Description of the task
Transcribe word for word the lines below from the line with "Instruction: Select the Healthcare" through the line with "You are a computer-use agent. 996x921 pixels.", ends included.

Stored records:
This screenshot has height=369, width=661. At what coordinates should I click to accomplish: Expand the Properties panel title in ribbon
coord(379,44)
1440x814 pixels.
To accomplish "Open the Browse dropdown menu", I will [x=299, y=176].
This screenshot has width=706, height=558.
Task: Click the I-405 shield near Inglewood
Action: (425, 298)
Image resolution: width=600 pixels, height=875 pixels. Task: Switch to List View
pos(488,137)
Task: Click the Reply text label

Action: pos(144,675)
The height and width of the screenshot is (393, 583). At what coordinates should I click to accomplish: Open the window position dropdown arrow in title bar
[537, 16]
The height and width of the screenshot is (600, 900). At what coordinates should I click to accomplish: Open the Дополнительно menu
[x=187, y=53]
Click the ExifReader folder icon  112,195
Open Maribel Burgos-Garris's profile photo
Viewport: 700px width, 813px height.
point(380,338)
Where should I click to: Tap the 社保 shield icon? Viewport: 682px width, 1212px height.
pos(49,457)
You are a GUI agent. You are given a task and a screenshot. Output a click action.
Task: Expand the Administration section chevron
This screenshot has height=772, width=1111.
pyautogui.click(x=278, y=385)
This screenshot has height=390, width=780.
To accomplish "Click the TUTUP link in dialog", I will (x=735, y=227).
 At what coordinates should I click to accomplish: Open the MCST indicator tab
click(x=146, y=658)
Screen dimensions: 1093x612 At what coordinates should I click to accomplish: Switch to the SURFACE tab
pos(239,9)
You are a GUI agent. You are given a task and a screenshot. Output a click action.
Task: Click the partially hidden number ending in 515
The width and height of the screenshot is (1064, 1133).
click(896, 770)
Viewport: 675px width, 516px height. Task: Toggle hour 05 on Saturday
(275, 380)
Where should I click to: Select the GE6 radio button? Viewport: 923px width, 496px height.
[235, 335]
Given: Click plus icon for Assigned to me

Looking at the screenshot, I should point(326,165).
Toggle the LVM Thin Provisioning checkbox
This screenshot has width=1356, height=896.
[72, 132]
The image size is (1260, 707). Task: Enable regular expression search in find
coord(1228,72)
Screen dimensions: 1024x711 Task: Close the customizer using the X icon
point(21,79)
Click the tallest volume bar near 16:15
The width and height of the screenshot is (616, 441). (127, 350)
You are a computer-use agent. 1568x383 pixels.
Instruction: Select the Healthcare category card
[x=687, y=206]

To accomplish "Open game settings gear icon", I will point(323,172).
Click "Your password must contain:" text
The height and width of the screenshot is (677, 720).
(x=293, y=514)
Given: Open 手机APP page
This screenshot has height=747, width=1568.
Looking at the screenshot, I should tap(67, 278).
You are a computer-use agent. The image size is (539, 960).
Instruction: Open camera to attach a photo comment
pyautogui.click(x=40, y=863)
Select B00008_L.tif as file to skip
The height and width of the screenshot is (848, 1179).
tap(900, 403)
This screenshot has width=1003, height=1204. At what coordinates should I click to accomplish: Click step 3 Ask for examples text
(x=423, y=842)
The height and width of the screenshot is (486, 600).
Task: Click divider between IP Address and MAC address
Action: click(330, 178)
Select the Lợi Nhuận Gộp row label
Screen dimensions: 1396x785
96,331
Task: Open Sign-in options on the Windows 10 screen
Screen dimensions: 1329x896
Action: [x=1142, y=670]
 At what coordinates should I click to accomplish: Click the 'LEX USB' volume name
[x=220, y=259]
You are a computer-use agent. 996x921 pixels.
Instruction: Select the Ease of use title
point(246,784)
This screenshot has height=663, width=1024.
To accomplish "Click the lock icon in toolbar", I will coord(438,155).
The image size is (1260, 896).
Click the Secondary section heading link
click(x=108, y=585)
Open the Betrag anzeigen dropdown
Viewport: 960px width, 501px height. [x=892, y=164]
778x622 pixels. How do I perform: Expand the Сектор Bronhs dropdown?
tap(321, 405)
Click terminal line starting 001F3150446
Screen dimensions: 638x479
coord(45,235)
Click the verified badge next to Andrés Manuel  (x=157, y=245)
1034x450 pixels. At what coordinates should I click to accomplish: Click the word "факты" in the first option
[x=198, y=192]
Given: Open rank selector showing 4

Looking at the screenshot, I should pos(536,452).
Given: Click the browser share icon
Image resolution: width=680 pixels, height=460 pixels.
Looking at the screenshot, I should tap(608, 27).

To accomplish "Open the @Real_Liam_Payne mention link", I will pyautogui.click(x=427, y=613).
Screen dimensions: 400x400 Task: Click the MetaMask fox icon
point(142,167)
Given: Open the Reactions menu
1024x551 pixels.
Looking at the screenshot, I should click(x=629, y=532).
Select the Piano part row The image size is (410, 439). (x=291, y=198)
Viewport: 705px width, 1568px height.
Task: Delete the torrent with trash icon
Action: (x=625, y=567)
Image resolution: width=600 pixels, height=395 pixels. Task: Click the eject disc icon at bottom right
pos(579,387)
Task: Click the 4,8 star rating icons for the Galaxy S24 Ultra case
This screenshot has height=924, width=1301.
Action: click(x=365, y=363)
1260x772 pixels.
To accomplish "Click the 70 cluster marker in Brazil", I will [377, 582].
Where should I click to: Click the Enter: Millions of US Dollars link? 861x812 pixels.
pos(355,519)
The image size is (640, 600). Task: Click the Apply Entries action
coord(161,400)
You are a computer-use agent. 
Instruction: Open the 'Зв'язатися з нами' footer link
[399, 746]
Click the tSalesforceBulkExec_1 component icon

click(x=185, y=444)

Expected answer
Instruction: Select the Healthcare category card
[x=687, y=206]

To accomplish "Open game settings gear icon", I will point(323,172).
Click "Your password must contain:" text
The height and width of the screenshot is (677, 720).
(x=293, y=514)
Given: Open 手机APP page
This screenshot has height=747, width=1568.
Looking at the screenshot, I should tap(67, 278).
You are a computer-use agent. The image size is (539, 960).
Instruction: Open camera to attach a photo comment
pyautogui.click(x=40, y=863)
Select B00008_L.tif as file to skip
The height and width of the screenshot is (848, 1179).
tap(900, 403)
This screenshot has width=1003, height=1204. At what coordinates should I click to accomplish: Click step 3 Ask for examples text
(x=423, y=842)
The height and width of the screenshot is (486, 600).
Task: Click divider between IP Address and MAC address
Action: click(330, 178)
Select the Lợi Nhuận Gộp row label
Screen dimensions: 1396x785
96,331
Task: Open Sign-in options on the Windows 10 screen
Screen dimensions: 1329x896
Action: [x=1142, y=670]
 At what coordinates should I click to accomplish: Click the 'LEX USB' volume name
[x=220, y=259]
You are a computer-use agent. 996x921 pixels.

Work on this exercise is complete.